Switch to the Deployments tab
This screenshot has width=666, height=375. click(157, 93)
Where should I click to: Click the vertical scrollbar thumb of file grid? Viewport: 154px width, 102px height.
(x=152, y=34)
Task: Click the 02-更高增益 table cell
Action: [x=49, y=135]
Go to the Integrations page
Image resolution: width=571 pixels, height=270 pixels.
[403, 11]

----------------------------------------

Print all of the material above exactly as given.

### RESPONSE TO THE EXERCISE
Switch to the Deployments tab
This screenshot has width=666, height=375. click(157, 93)
Where should I click to: Click the vertical scrollbar thumb of file grid? Viewport: 154px width, 102px height.
(x=152, y=34)
Task: Click the 02-更高增益 table cell
Action: [x=49, y=135]
Go to the Integrations page
Image resolution: width=571 pixels, height=270 pixels.
[403, 11]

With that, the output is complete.